I really cannot think of something else that may come off as a consistent stress point; I tried to break this game apart into its working compnents, but it has broken me into a sobbing mess instead.
Ludo
It is pretty easy to “powergame” in this game; it is kinda pointless to do so in well-designed PbtA games, so it is never a fulfilling experience. There is a special type of fun that comes from understanding the mechanical components of the systems that make a game and getting it to do the things you want, the fun of mastery over a skill. Fellowship does more than most PbtA lineage games to acknowledge this, with Powerful playbooks. However, I don’t know if this is enough to bring fun to those players. It is not really my kinda of fun, do you have an opinion on it?
Brad
I briefly touched on the concept of Powerful Playbooks, these will appeal supremely to players who enjoy confident, competent, powerful protagonists, but, I don’t think they will appeal to players who enjoy “powergaming”. Powerful Playbooks make you much mightier, capable of terrifying and wondrous abilities, but they are narratively powerful instead of mechanically powerful.
8. What to Steal
Experiencing good art is the most important step in making good art. We look back at the things that worked and did not work about this game, see what we learned for design work, interesting tech and just a general overview of things that we will take from this game and bring into others. Or more honestly: since many of us may not play this game and we have it in our library, this way we can get some use out of it.
Ludo
Everything that is not nailed to the ground and then the nails and the ground?
Seriously, Liber Gothica must have the most generous license of TTRPGs, specially when you take into account it covers over a thousand pages packed with game tools and art palettes. Covered by a CC BY-SA-4.0, you can:
Share the content in any way
Transform the content in any way you see fit
Commercialize and distribute shared content as well as transformed content.
The only limitations are:
You must credit Liber Gothica/Vel Mini, and why would you not do that?

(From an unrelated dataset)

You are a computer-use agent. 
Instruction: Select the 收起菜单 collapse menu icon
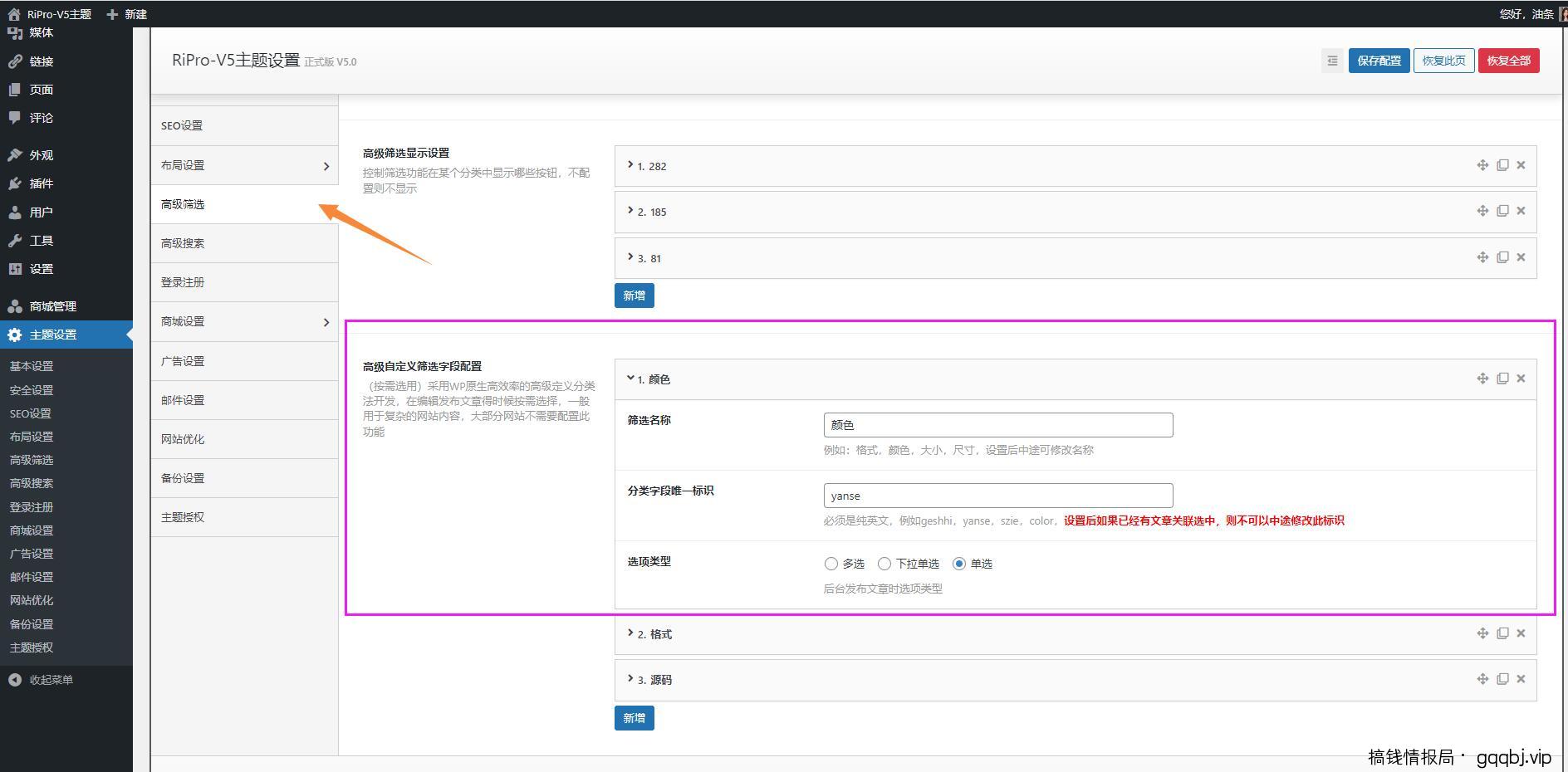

Your additions must be covered by the same license and you cannot impose any additional restrictions .
Like, have taken a good look at this? I’m cursing at myself.
How much time I have spent working on entirely original design? Or begged for scraps at corpo that keep IP behind lock and chain for rent-seeking licensing and other predatory practices? Or say, a ill-conceptualized SRD that I have spent more work trying to kinda do what I want to do than building something from the scratch? Or see auteurs geniuses lay claim to the general intellect because they made the tiniest contribution to it? How this growing enclosure of what you can and cannot use has parasited over the last decade of labor in this art form?

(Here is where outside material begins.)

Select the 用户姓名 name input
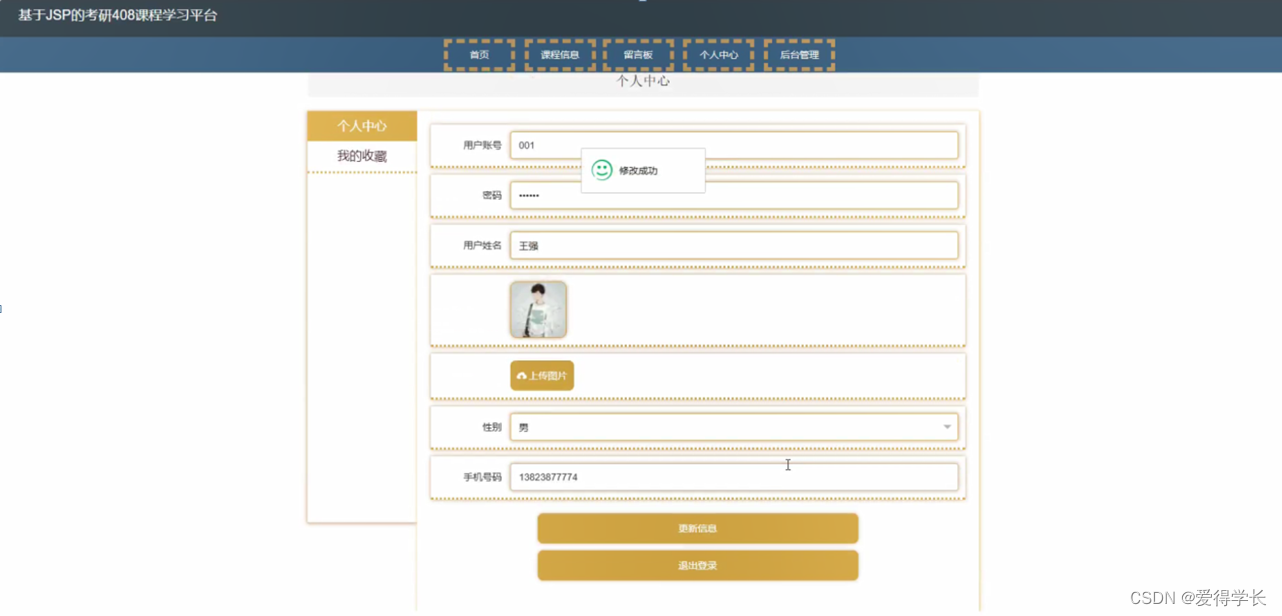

Look at the generosity of Fellowship. Imagine if I had, dunno, used Fellowship its accumulated labor and contributions to general intellect. Maybe then I would have some I can actually bear to play, that people want to play, and will not be snatched by some of the Five Persons that Matter. Or at least, it would not take me years to get anything done.
Don’t be me. See the bounty shared with us all for what is.
Brad
Fellowship’s license is generous, it has something for anyone, don’t be afraid of it.
Ludo
The idea of Pbta-As-System (colloquial, derogatory meaning of system) contrasting with PbtA-As-Framework is demonstrated by Fellowship, and may be an important thing to take to other PbtA designs.
PbtA always been interesting as design currents go, but has become really interesting in the last three/four years. As people move to the newest “fashionable systems” (I want to say BoB and FitD, but that may not even be true anymore, Paragon and Wandered by Home may be the hot shit at the time of this writing), if you are designing a PbtA, it is because what you are trying to do is pushing the limits of PbtA - either as “system” or framework.
PbtA, especially PbtA-As-Framework, is not a “done” design space. Fellowship is joining Flying Circus and Legacy engine games as proof that there is still a lot that can be done with it today.
It’s a good day to play Fellowship;
It is a good day to design in new directions within familiar spaces.